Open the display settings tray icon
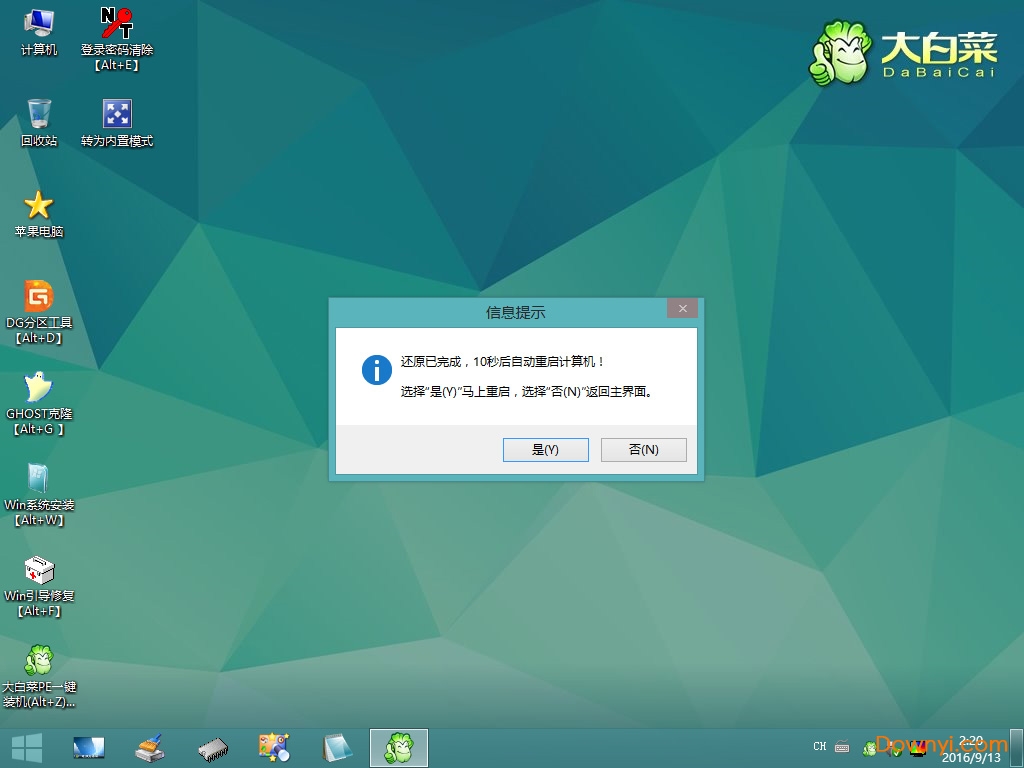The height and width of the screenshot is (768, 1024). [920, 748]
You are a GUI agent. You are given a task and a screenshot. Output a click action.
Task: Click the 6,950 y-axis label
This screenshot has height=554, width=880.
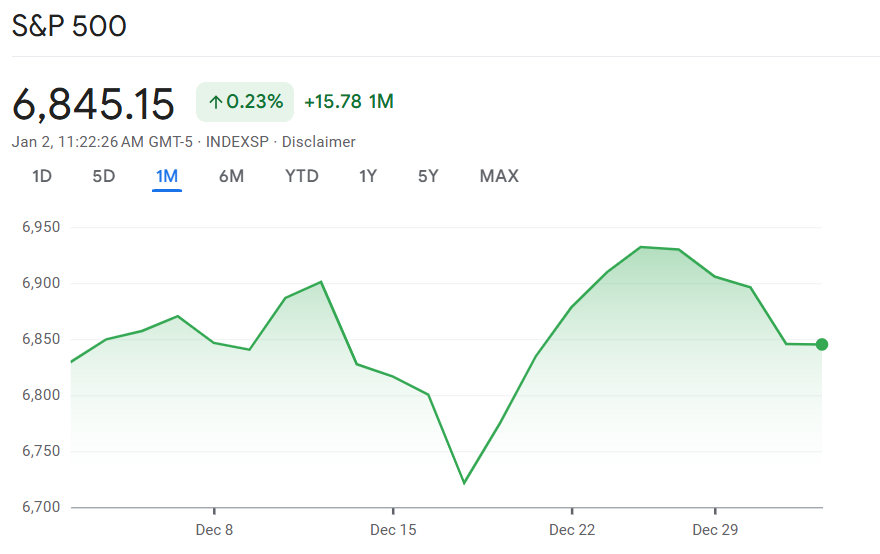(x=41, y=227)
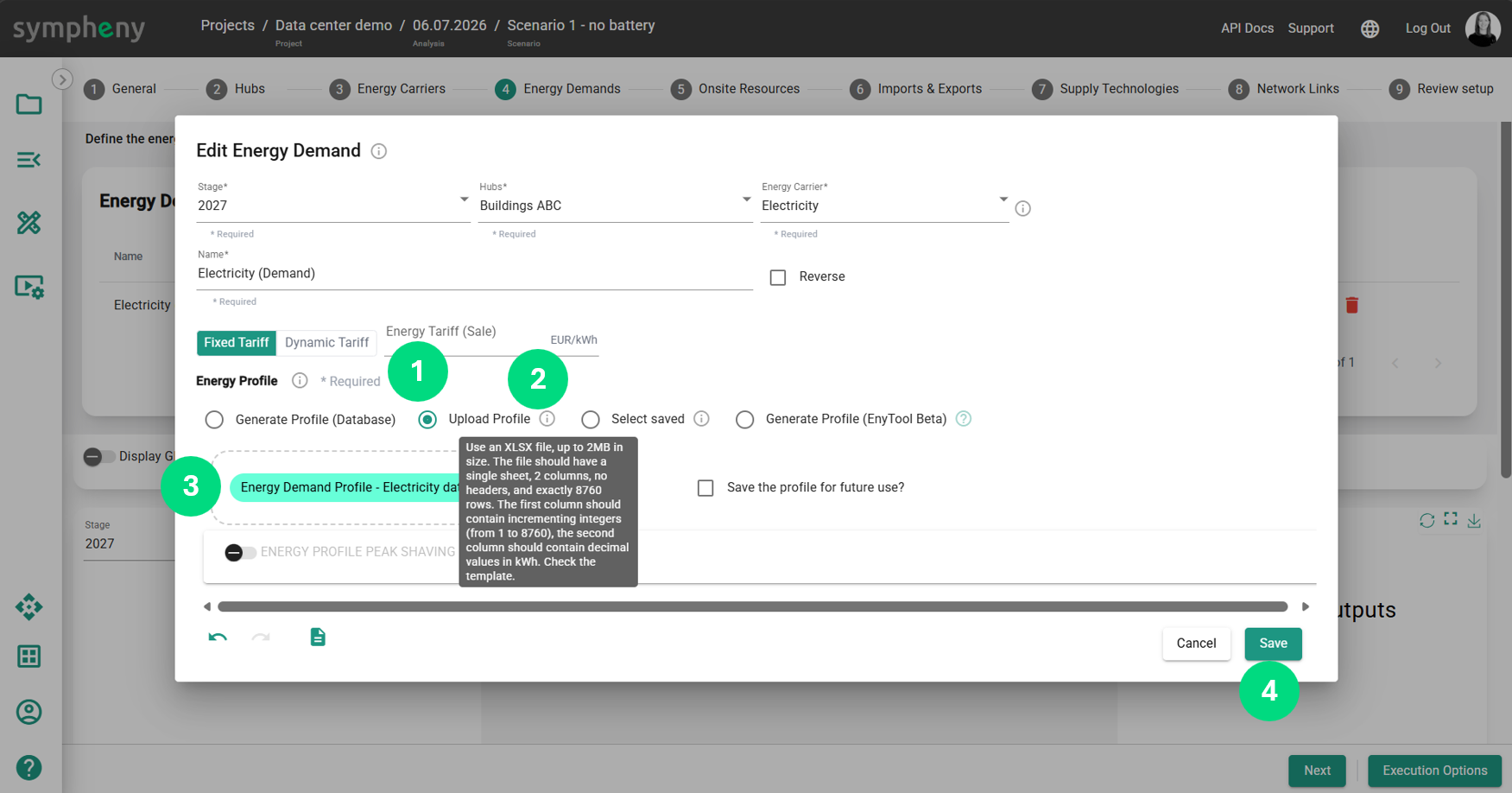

+++

Problem requirements: Please rewrite all the records above, swapping "tray icon" for "taskbar icon" and keeping everything else the same. Leave the pictures out of your answer.

Written solution:
Open the display settings taskbar icon
The height and width of the screenshot is (768, 1024). [920, 748]
You are a GUI agent. You are given a task and a screenshot. Output a click action.
Task: Click the 6,950 y-axis label
This screenshot has height=554, width=880.
(x=41, y=227)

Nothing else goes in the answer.